The event brought together experts, including prominent figures like UK Prime Minister Rishi Sunak and entrepreneur Elon Musk, to shed light on the transformative role of AI, particularly generative AI, and its implications for the global workforce. While Musk was quoted as saying that AI will replace all jobs in future, it’s hard to imagine this will be the case when the universal goal is a thriving global economy. And as Sunak said: “AI is a co-pilot for, rather than a risk to jobs.”
During the Summit, the risks of AI took centre stage with the increasing inequality, bias in AI systems, AI-enabled misuse in crime and AI replacing humans in the workforce.
AI is already changing the way we do our jobs
Generative AI, which can produce human-like text, is believed by many to revolutionise the way work is done. According to a recent survey conducted by SnapLogic, mid-level employees anticipate saving up to a full day’s worth of work each week by effectively employing generative AI, as they estimate it could take on up to 50% of their current responsibilities. The survey polled more than 900 mid-level office workers in the UK, USA, and Australia, revealing that 47% of respondents believed that generative AI could save them between six and ten hours of work weekly.
Of those already using generative AI for work, over half claimed they were saving one to five hours per week, with a noteworthy 24% reporting that they were saving between six and ten hours weekly. Impressively, 63% of the surveyed respondents believed generative AI could potentially handle between 10 and 50% of their current job responsibilities.
AI is a co-pilot for, rather than a risk to jobs.
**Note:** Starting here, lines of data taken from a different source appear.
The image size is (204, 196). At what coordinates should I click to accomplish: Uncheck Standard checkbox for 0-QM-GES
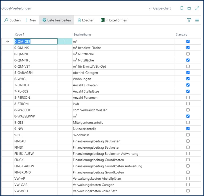coord(188,41)
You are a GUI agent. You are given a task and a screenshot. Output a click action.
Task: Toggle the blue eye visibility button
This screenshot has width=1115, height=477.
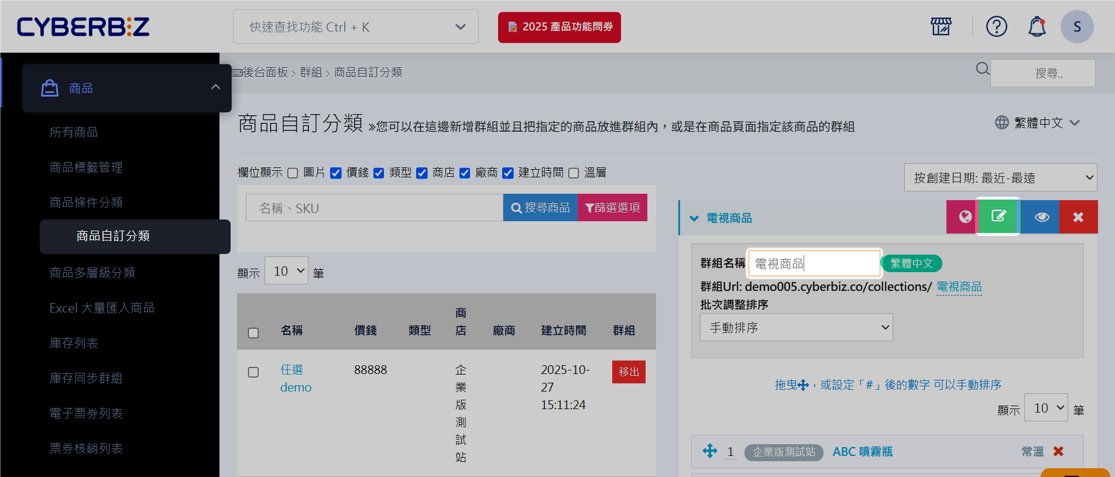point(1041,217)
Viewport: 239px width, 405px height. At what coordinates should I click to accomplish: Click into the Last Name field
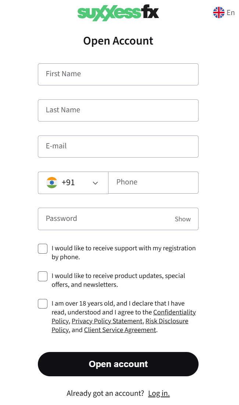point(118,110)
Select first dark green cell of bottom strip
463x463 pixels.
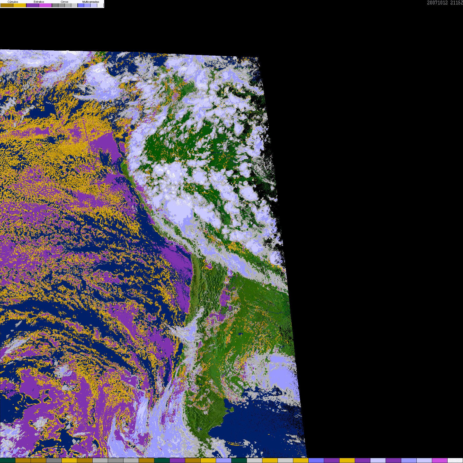(8, 460)
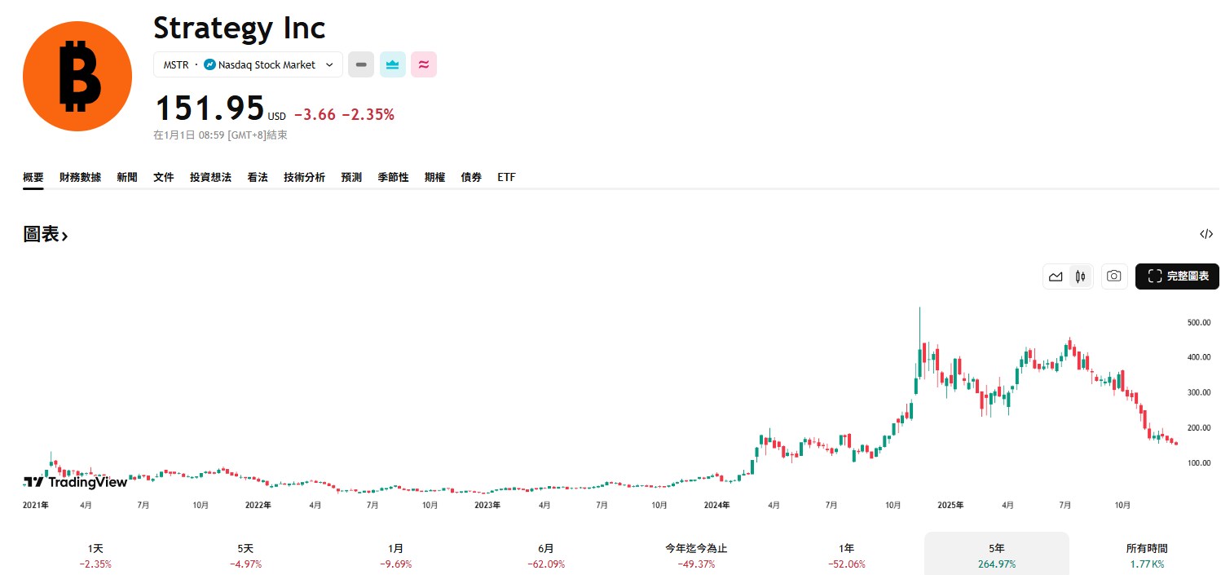Click the orange Bitcoin company logo
The width and height of the screenshot is (1221, 575).
77,76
Jeremiah Stone, Chief Technology Officer at SnapLogic, expressed his surprise at the number of people who acknowledge AI’s benefits yet do not utilise it. He noted, “There’s a lot of lost productivity, exacerbated by the fact that some people are likely using gen-AI incorrectly or in ways that could actually pose a risk to their employer.”
In addition to the productivity gains, the survey also revealed a potential dark side of generative AI. Approximately 40% of employees are using this technology without their employer’s knowledge, potentially putting their organisations at risk. However, employees seem to recognise the potential dangers, as 54% indicated that they would avoid using generative AI if they needed to share confidential information.
The report highlights the need for companies to provide security-vetted closed systems that could mitigate potential risks. Stone emphasised the importance of staff training, clear guidance, and sensible guardrails, stating that these measures allow employees to experiment in a safe environment and discover the full potential of generative AI.
The AI Safety Summit not only discussed the widespread adoption of generative AI but also touched upon its potential consequences for the workforce. As more employees express interest in learning about generative AI, employers are urged to provide more training to ensure that staff can use this technology productively and safely. Chancellor Rishi Sunak and Elon Musk both emphasised the importance of preparing the workforce for an AI-driven future.
The impact of AI, especially generative AI, on the job market is undeniable, and the AI Safety Summit aims to provide guidance and insights to help talent acquisition and human resource managers make informed decisions in the evolving world of work.
AI won’t take our jobs, but those who can’t use will face being left behind.